Appena un filo di luce filtrava attraverso le tende tirate.
Il silenzio nell'angusta camera era rotto solo dai gemiti sommessi di Derya, stesa sul materasso fra i cuscini di piume, le gambe avvinghiate attorno all'addome dell'uomo che la sfiniva dolcemente.
Si conoscevano da troppo tempo perché la giovane donna avesse bisogno di fingere durante i loro incontri. Nella casa di piacere spesso si levavano languidi lamenti e, talvolta, vere e proprie grida di finto piacere, nient'altro che prove attoriali più o meno mediocri da parte delle ragazze che vi lavoravano come prostitute.
Anche Derya aveva fatto altrettanto con lui e, le prime volte, Mal era stato così ingenuo da credere di essere lui stesso il motivo di tanta enfasi.

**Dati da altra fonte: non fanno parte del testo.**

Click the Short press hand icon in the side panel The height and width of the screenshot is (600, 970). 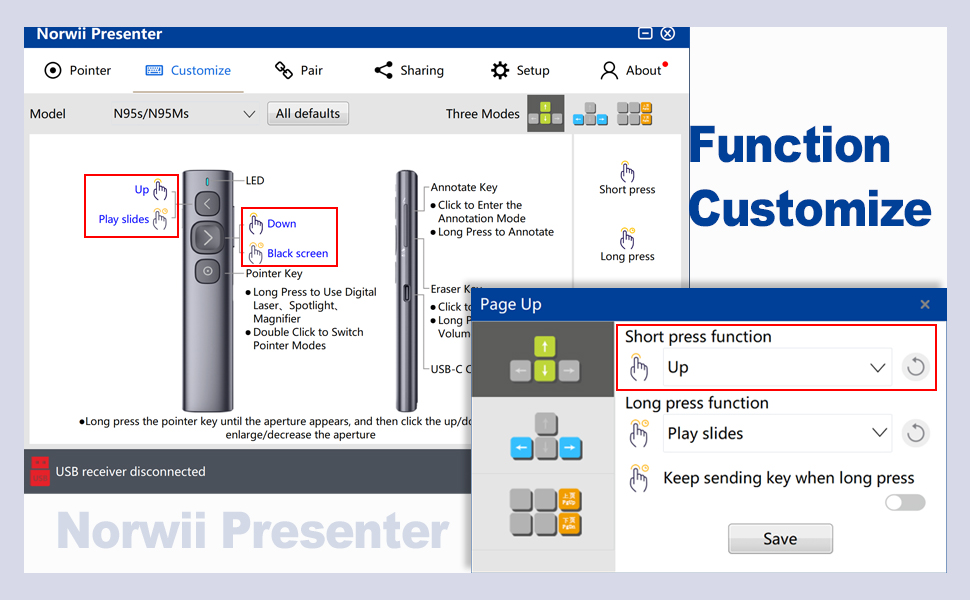[x=627, y=172]
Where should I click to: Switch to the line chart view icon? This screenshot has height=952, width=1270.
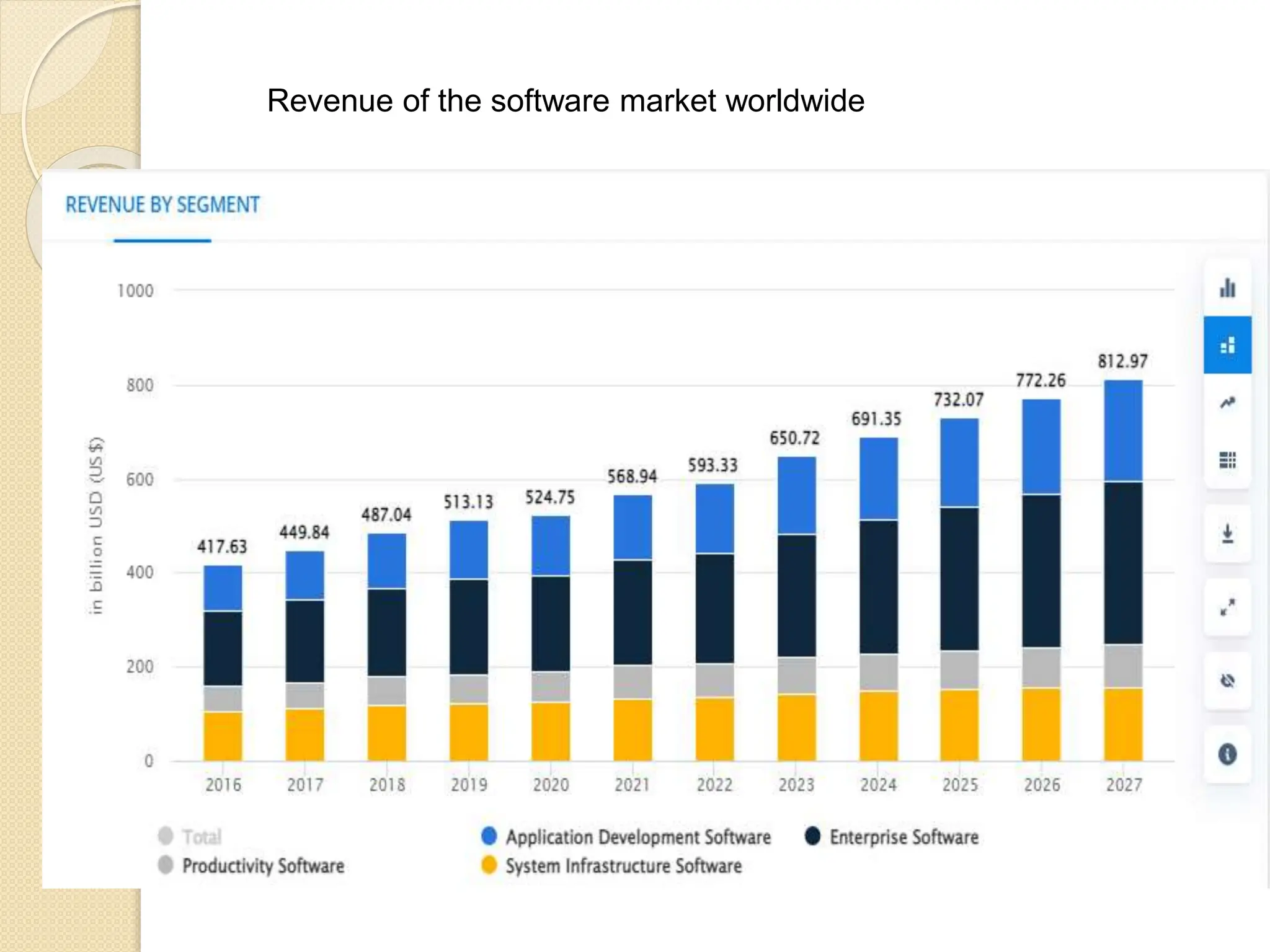(1227, 403)
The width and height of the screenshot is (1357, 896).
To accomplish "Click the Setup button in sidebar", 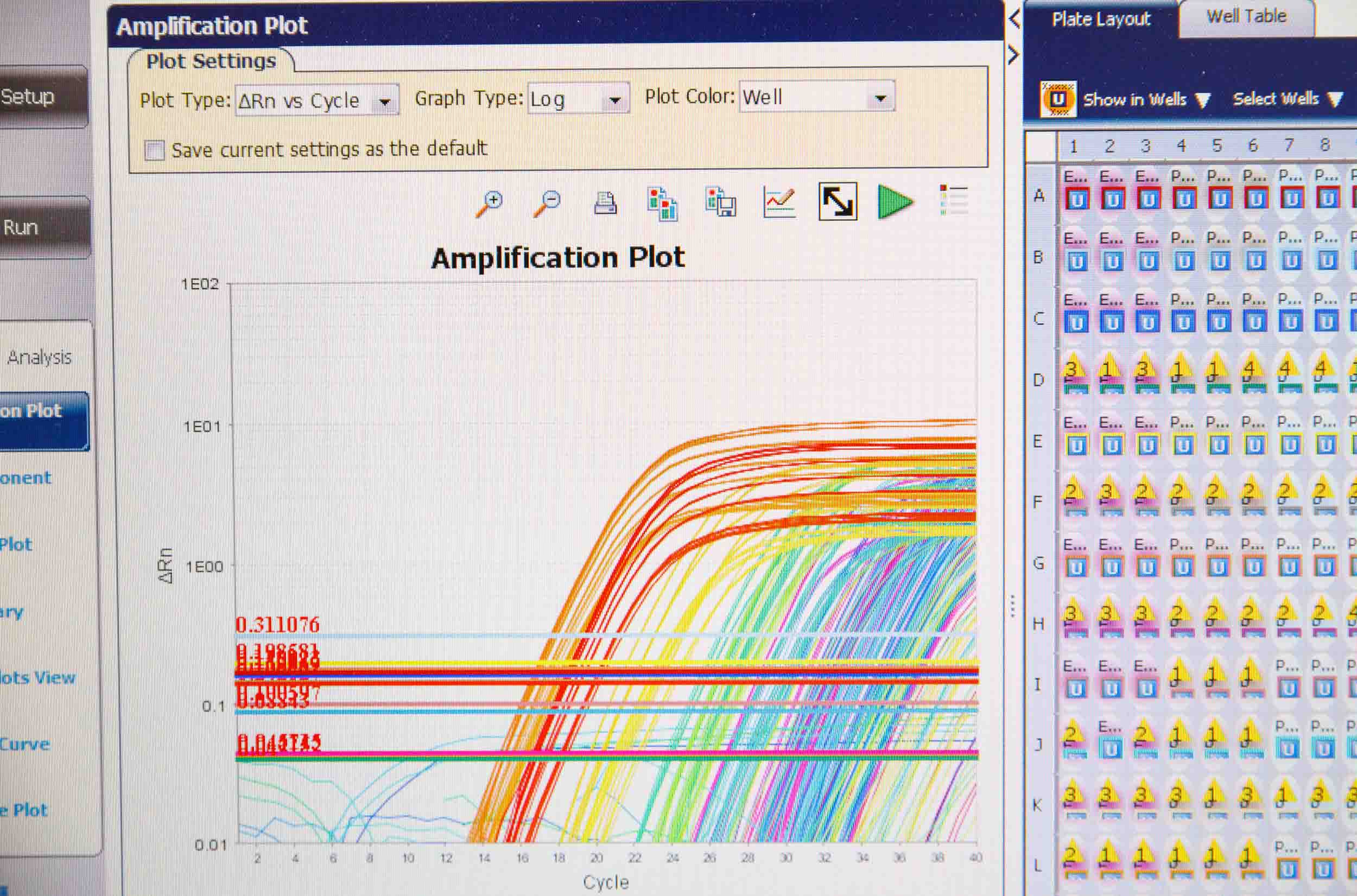I will click(x=34, y=96).
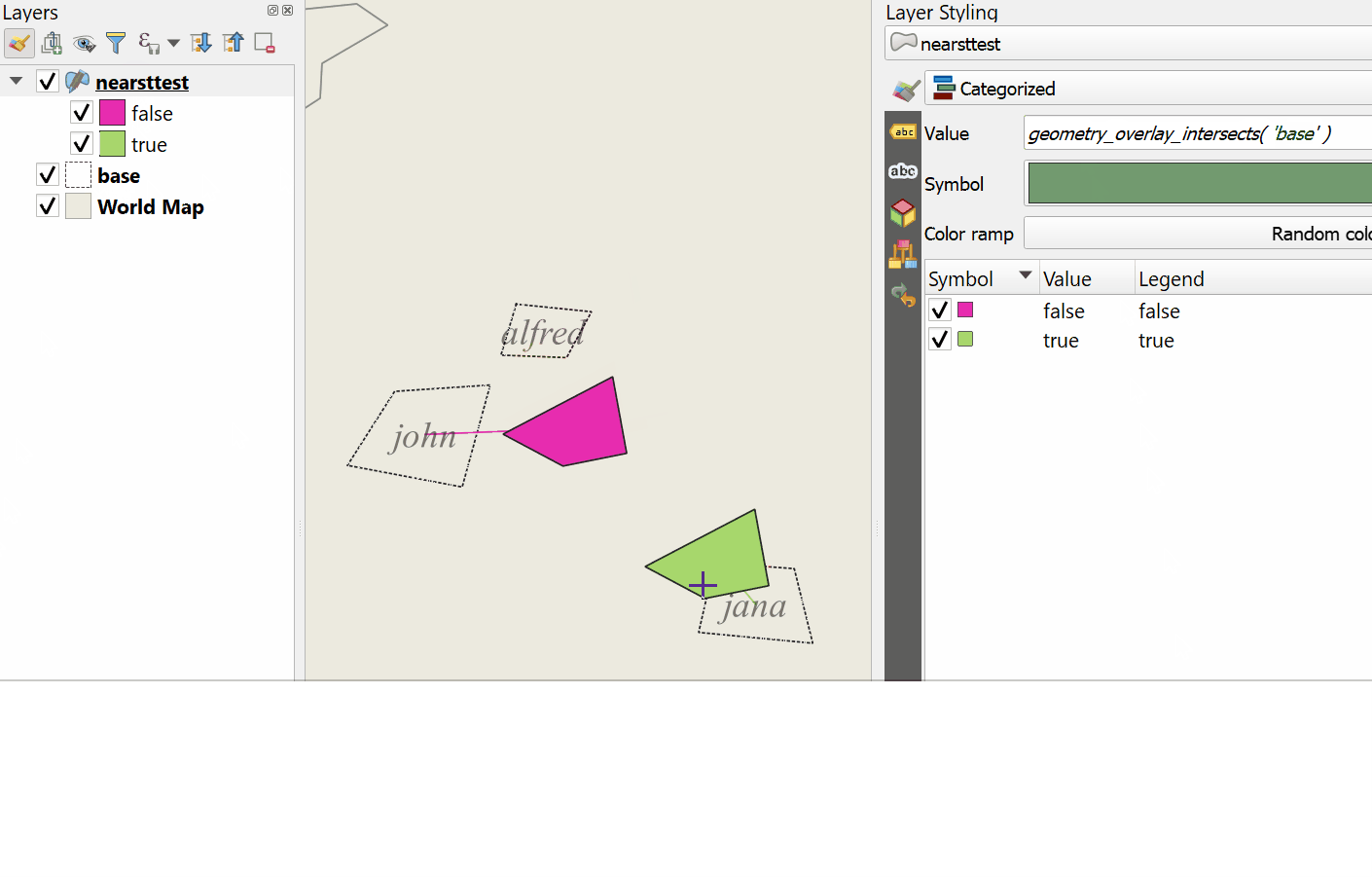Click the green Symbol preview swatch
This screenshot has height=877, width=1372.
pos(1199,183)
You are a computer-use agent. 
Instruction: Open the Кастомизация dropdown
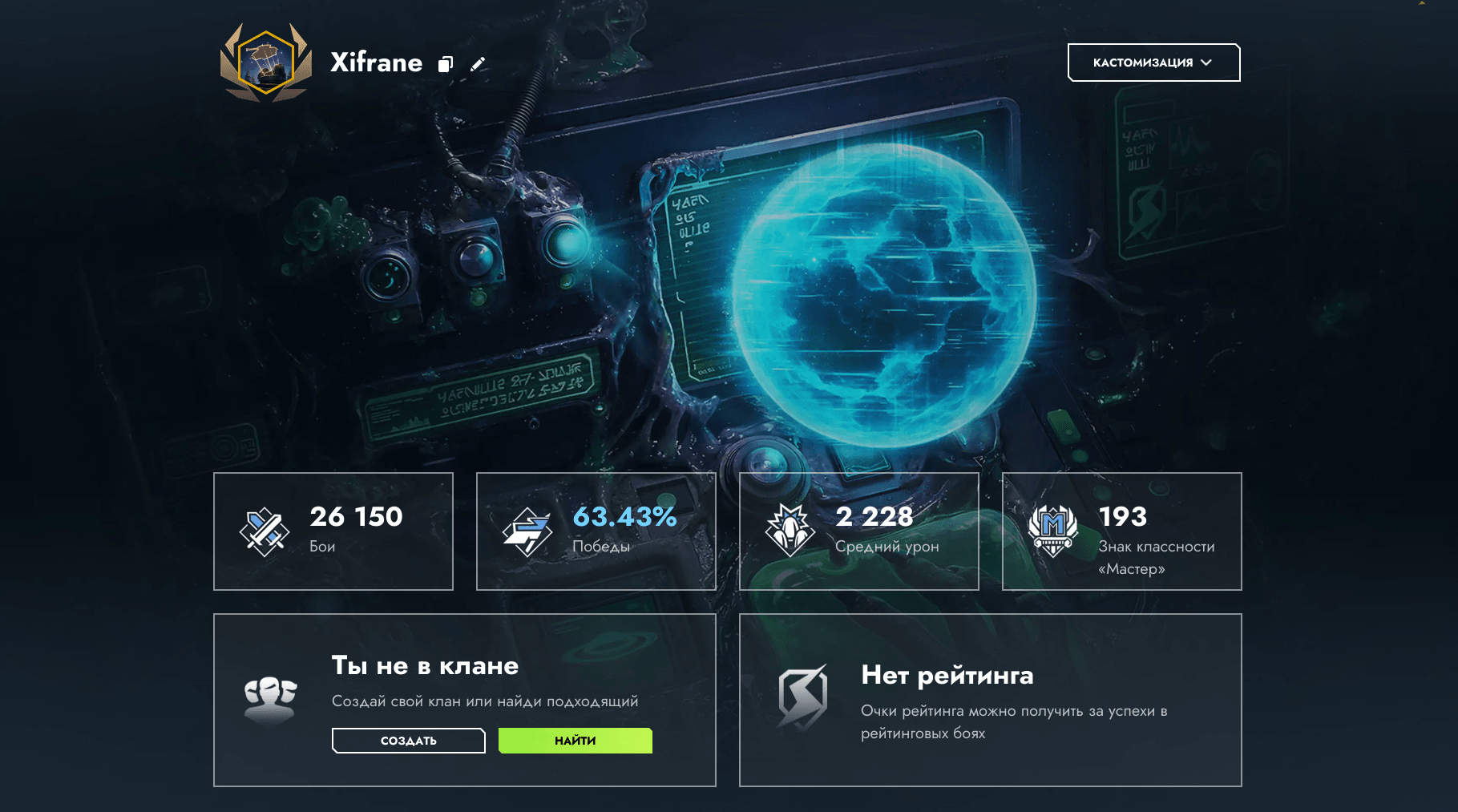(1153, 63)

Dopotutto, era il compito di ogni buona puttana che si rispettasse, si era detto in seguito il mago con il senno di poi: far pensare, almeno per il tempo trascorso con il proprio cliente, che questi fosse il più attraente, il più desiderabile e, soprattutto, il più virile tra gli uomini.
Ma dopo tanti anni trascorsi a fare l'amore insieme, Mal aveva imparato a riconoscere quando Derya fingeva, quando aveva la testa altrove e quando invece i suoi gemiti acuti erano davvero espressione di un piacere intenso.
Benché quel giorno non facesse più caldo del solito, la schiena dell'uomo era imperlata di piccole gocce di sudore e ogni suo affondo nel corpo della donna era accompagnato da un lieve ansito da parte di entrambi. Quando infine l'uomo cominciò ad avvertire di essere vicino al culmine, accelerò i movimenti e avvertì la stretta di Derya intorno ai suoi fianchi farsi più forte, mentre il suo corpo era scosso da fremiti di piacere.
Quando ebbe finito, Mal si abbandonò su di lei.
La stretta delle gambe della ragazza su di lui si allentò in pochi secondi e in un attimo si ritrovarono semplicemente stesi l'uno sull'altra. Mal, con il volto affondato nel cuscino, sentì le sue mani correre sulla sua schiena, accarezzandolo fino alla nuca per poi perdersi fra i suoi folti capelli castani.
L'uomo si concesse quel tanto di tempo che bastasse a riprendere fiato, poi si puntellò con i gomiti sul materasso e si sollevò, ricadendo di fianco a lei. Derya aveva gli occhi chiusi, le gote arrossate, ma sul suo volto si leggeva una strana espressione, quasi di disappunto.
Mal non aveva alcuna intenzione di indagare, anzi, ora che si era sfogato rimpiangeva di averle chiesto di incontrarsi e desiderava solo tornare a casa al più presto. Buttò le gambe giù dal letto e agguantò i calzoni che aveva appoggiato sullo schienale di una sedia.
«Mi sei sembrato assente» commentò Derya di lì a poco, raggomitolata fra le lenzuola, con un lembo di stoffa che le copriva parte del seno sinistro.«Da quando sei tornato da Città dei Re sembri un'altra persona».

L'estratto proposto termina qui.